The Fitzgerald Building TCD

Image above: The Fitzgerald Building 1906

The original Erasmus Smith's Professor, Richard Helsham, was Jonathan Swift's doctor : he was the first to lay out Newton's methods in a form suitable for the undergraduate, so that his Lectures in Natural Philosophy were used for a hundred years in the College. The book has been republished for the millennium. In his time (the early 18th century) the instrument collection numbered hundred of items : today many fine instruments remain, but principally from the late 19th century. An exception is the lodestone presented to Helsham, which is a splendid emblem of our modern research in magnetism.

In the 19th century the College enjoyed a golden age of contributions to physics, mainly of a mathematical nature. The roll-call of distinguished names includes MacCullagh, Hamilton, Lloyd, Preston and Fitzgerald. Fitzgerald is best known for the Lorentz-Fitzgerald contraction, but he was a widely influential figure as the leader of the international team who called themselves the Maxwellians. His uncle, George J Stoney, another Trinity graduate, gave the electron its name, before it was experimentally discovered.

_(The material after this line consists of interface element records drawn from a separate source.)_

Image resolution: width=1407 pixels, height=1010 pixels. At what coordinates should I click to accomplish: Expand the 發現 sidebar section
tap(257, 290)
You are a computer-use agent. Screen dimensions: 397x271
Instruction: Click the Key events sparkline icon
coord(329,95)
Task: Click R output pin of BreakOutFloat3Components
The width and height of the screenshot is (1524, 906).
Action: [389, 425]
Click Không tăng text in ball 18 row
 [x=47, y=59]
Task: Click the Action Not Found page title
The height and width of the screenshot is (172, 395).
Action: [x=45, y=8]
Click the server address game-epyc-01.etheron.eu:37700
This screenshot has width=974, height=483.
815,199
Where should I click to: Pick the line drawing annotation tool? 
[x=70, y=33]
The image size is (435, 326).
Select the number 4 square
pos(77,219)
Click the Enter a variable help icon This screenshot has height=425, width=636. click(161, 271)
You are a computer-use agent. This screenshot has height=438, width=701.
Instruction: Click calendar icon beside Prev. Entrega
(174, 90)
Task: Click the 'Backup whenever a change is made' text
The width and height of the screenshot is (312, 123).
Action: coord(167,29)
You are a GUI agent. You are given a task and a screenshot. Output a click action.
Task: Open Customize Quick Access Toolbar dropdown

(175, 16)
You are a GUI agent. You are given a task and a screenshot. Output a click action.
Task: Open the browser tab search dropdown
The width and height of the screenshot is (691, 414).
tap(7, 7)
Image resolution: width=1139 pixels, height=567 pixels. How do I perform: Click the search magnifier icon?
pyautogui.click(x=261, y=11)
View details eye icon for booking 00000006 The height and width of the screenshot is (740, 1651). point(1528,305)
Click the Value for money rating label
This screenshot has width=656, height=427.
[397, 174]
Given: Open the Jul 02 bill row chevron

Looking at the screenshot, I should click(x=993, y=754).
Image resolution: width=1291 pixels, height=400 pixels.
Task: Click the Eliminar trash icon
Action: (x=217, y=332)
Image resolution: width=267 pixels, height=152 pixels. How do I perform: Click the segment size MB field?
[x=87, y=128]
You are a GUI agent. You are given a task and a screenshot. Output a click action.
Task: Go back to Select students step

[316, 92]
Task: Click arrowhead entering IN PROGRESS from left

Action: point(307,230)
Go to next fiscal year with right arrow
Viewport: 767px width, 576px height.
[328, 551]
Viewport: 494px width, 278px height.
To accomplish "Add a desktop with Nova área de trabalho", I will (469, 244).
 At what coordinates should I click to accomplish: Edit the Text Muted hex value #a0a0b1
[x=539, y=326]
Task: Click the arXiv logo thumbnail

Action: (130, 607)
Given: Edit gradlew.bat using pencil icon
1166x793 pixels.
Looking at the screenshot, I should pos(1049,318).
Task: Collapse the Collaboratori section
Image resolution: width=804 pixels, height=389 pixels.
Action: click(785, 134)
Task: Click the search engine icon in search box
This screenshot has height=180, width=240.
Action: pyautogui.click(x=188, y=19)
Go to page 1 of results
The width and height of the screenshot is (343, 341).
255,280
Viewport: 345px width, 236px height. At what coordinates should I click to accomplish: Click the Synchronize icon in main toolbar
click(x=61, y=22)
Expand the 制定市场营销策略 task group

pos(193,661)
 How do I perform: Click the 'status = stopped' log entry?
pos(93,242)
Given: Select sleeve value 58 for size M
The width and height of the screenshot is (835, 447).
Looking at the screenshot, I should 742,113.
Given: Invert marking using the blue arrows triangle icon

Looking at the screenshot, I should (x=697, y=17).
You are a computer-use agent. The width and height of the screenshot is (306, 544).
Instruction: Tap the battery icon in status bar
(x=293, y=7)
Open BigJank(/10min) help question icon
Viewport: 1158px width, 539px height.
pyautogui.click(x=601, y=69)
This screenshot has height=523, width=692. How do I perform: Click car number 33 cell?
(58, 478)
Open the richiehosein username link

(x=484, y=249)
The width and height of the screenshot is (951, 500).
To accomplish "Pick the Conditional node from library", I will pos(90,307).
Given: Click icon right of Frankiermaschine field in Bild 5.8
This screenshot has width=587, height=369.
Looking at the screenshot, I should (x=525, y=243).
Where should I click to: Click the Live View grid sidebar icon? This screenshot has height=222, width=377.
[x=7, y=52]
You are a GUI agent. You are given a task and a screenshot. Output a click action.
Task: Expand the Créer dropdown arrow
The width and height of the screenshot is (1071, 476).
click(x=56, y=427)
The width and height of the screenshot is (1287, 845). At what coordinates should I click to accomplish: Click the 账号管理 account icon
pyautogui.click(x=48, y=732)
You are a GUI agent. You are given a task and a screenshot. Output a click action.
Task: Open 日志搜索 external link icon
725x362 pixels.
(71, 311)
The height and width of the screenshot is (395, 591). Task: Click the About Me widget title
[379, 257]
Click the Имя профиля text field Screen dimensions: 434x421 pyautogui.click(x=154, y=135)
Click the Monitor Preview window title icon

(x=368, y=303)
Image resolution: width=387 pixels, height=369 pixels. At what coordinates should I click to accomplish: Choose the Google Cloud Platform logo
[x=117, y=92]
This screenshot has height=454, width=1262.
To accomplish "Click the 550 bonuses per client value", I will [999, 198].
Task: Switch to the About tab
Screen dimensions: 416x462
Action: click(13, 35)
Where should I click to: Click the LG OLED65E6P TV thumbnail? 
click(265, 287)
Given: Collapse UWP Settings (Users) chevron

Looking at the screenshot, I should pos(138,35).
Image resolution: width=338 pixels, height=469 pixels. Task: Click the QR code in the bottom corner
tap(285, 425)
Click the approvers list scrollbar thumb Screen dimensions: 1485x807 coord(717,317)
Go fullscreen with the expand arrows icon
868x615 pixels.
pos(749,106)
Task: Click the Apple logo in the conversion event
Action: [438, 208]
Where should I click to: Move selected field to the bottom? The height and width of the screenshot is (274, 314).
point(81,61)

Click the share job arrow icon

View of the front desk and blackboard at the Physics Lecture Theatre

It was largely due to Fitzgerald's advocacy that our Physical Laboratory was built, after his death early in this century. Its fine lecture theatre is being renamed the Erwin Schrödinger Theatre in honour of the pioneer of quantum mechanics who spent much of his career in Dublin.

The leading figure of twentieth-century physics in Trinity has been Ernest Walton, whose 1932 experiment ('splitting the atom') with Cockcroft at the Cavendish was one of the milestones of the modern subject, and earned them the Nobel Prize. He returned in 1934, but the Department remained impoverished until more recent times, when vigorous research programmes developed. These have placed it at the head of the subject in Ireland, with a leadership role in European science.